McCallum, Philpott cancelling controversial cuts to refugee health care

OTTAWA – The federal Liberals are ripping up a patchwork system of health-care coverage for newly arrived refugees and those seeking refugee status in favour of blanket coverage for all, beginning in April.

Starting in 2017, they’ll also extend coverage to certain refugees before they even arrive in Canada, including picking up the tab for the medical exams they need to pass in order to move here.

“This will help refugees, it will help health-care providers, it will help Canadians,” Health Minister Jane Philpott said Thursday.

The changes effectively reverse the previous Conservative government’s 2012 overhaul of the interim federal health program, which covers health care and drug costs for refugees and refugee claimants until they can get access to provincial coverage.

Prior to 2012, a person’s refugee status or medical condition had no bearing on what the federal government would pay for. Citing a need to save money and stop the abuse of the system, the Tories instituted a program that allocated coverage based on factors ranging from a refugee’s country of origin to what conditions needed treatment.

Doctors reported the fallout as being everything from pregnant women denied prenatal care to children losing access to asthma medications. One group challenged the move, prompting a scathing 2014 decision from the Federal Court that the new program amounted to “cruel and unusual” treatment and put people’s lives in danger. It forced the government to reinstate some, but not all of the benefits, though the Conservatives continued to appeal.

The system grew so complex that some doctors gave up treating refugees altogether, said Dr. Meb Rashid, a Toronto physician who was involved in the court case. At the same time, it also prevented people from seeking out care altogether, he said.

“Part of it was because people were underinsured and part of it was nobody understood the system,” he said.

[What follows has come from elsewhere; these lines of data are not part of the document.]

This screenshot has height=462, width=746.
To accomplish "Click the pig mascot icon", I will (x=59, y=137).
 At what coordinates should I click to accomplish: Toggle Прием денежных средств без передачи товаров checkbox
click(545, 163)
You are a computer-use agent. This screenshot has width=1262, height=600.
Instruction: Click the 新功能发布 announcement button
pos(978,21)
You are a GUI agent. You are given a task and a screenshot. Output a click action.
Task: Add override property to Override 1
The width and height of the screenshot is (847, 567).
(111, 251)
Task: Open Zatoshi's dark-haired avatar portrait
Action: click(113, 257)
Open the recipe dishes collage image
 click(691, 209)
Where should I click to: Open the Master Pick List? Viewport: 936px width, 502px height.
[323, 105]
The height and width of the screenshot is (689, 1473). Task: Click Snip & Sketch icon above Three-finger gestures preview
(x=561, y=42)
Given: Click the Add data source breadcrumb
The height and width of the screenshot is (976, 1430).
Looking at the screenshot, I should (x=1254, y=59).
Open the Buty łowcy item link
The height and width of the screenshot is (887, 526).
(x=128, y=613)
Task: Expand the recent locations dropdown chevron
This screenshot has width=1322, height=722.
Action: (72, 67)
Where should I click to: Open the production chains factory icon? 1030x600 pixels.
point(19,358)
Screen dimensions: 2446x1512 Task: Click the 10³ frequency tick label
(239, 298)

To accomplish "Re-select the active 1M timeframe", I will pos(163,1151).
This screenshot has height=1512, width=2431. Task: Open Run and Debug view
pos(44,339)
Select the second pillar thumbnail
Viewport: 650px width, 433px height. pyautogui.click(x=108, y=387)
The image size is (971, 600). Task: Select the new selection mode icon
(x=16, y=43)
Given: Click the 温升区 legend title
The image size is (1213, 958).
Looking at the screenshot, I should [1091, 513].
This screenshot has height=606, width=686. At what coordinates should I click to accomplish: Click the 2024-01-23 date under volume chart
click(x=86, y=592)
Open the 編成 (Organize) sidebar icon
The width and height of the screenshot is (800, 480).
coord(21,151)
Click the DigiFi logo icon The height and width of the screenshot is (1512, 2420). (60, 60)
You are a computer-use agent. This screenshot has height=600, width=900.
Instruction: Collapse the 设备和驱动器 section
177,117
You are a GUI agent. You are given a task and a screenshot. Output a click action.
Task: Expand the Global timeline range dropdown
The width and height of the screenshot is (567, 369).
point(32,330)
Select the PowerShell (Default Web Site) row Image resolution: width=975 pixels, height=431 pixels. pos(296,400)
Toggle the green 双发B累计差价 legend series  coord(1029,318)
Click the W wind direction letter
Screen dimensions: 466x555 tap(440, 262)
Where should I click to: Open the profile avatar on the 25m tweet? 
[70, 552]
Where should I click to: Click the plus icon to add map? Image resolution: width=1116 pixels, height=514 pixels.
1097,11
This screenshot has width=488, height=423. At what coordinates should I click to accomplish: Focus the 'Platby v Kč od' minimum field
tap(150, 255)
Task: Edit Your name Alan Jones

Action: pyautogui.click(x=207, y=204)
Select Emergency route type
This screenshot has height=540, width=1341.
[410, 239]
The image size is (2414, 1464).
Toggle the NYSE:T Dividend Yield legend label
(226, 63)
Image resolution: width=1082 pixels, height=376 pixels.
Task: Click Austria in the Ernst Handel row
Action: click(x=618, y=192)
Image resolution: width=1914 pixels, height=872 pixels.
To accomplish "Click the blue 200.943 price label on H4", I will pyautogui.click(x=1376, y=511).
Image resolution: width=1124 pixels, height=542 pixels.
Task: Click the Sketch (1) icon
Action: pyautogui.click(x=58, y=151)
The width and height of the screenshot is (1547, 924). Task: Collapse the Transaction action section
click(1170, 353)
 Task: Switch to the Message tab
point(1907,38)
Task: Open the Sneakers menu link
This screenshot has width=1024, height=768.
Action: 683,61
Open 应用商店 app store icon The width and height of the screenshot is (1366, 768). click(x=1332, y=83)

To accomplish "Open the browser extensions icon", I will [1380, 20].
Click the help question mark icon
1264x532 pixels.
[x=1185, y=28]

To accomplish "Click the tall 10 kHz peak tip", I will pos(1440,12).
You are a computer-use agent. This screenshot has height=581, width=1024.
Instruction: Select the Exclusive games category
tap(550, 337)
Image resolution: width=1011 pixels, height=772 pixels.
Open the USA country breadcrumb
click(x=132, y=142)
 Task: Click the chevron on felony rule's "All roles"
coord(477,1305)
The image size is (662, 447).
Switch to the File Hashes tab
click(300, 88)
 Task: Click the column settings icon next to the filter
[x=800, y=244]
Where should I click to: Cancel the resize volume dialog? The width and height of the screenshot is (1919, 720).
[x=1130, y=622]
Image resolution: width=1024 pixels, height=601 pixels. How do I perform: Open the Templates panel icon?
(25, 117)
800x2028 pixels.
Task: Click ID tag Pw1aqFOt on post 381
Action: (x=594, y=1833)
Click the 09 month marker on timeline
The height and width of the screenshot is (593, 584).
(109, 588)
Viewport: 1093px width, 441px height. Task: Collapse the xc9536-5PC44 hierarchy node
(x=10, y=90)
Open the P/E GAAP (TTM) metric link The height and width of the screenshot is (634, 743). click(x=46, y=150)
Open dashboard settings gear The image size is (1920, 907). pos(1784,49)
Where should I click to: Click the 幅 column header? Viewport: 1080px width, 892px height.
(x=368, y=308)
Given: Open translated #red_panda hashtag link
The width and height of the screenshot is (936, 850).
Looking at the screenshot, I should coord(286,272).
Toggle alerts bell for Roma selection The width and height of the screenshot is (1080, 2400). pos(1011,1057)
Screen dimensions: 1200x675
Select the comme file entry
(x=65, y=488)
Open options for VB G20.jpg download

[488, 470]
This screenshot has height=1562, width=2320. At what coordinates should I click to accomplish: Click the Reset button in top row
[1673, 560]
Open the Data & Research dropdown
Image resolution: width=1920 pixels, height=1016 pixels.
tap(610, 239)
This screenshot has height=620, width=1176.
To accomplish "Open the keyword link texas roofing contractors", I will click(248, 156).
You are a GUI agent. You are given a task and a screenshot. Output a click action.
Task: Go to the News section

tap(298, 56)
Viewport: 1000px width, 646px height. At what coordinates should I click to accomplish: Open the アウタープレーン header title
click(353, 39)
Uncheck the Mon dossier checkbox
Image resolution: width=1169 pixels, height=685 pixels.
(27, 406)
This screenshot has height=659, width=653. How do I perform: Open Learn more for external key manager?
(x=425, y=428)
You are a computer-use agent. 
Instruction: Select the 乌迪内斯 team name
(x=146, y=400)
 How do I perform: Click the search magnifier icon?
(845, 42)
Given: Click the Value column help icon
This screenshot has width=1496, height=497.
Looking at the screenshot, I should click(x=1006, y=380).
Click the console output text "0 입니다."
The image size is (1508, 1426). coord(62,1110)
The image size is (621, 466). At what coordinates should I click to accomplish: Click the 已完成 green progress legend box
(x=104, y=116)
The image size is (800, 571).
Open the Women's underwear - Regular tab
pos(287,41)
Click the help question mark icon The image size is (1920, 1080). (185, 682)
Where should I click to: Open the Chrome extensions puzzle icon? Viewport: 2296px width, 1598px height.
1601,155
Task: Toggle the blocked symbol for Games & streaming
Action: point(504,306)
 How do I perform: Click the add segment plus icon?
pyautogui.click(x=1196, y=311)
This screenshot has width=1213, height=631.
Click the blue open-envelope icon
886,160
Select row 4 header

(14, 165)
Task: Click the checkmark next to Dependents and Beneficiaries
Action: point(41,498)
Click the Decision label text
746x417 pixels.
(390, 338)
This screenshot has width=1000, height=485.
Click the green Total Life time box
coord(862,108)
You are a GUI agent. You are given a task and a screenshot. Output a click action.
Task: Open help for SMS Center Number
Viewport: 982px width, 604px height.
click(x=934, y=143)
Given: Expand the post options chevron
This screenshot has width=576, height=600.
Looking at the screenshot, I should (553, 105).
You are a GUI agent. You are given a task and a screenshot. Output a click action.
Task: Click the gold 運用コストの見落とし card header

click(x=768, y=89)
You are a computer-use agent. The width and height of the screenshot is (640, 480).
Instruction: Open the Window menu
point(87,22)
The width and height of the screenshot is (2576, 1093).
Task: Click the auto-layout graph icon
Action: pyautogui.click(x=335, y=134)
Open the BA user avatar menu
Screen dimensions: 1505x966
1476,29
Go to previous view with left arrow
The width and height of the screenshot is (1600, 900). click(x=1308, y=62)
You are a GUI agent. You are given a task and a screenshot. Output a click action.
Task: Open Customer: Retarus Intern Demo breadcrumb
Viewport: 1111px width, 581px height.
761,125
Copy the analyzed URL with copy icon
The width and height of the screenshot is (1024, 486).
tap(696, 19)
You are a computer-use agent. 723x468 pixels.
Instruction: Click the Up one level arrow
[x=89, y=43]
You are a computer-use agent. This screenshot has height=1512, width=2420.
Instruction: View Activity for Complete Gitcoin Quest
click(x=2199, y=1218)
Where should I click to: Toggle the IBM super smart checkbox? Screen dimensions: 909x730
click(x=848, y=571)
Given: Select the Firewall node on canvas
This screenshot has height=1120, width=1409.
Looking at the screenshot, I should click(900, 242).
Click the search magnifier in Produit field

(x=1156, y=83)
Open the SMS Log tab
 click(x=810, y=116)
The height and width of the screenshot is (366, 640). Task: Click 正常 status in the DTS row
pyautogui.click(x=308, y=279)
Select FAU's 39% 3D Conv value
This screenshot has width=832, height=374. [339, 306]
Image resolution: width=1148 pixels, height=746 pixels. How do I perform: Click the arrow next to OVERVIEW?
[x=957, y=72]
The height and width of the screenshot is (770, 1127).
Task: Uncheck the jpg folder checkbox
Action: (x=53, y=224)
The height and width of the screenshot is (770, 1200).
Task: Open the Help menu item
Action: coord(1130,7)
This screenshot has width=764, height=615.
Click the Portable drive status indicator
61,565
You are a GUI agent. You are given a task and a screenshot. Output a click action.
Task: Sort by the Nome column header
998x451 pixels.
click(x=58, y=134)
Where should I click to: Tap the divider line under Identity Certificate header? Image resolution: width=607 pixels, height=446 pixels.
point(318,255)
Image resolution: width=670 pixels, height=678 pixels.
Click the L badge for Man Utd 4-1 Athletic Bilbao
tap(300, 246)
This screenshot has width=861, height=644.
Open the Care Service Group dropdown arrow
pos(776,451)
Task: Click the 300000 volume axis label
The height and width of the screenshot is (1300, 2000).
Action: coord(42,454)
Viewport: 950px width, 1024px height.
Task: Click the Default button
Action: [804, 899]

During the election campaign, the Liberals promised to restore the program in its entirety. They took the first steps by dropping the court case and granting full coverage to all the Syrian refugees who were coming to Canada as part of the Liberal resettlement program. Under the Conservative changes, only those refugees being resettled by the government directly had access to extended benefits and those with private sponsors only had limited coverage.

Ottawa doctor Doug Gruner, who works with newly arrived refugees, said the changes announced by the Liberals will make a substantive difference.

“This is huge in the sense that now we can communicate to our colleagues — ‘Look, everyone has coverage, there should be no reasons not to see refugees,’ no matter what class of refugee we are talking about,” he said.

“So that’s a big thing to me — the clarity, the transparency of what this coverage entails. It means refugees are able to access doctor visits, able to actually follow through on a treatment plan.”

Immigration Minister John McCallum said the restoring the old system will cost an additional $5.9 million a year; extending the program will cost $5.6 million beginning in 2017. But he said the money is covered by the existing budget for the program of $51 million annually.

In the wake of the Conservative cuts, several provinces stepped forward to pick up the tabs on their own. One of them, Ontario, estimates it spent $2 million providing the extra care.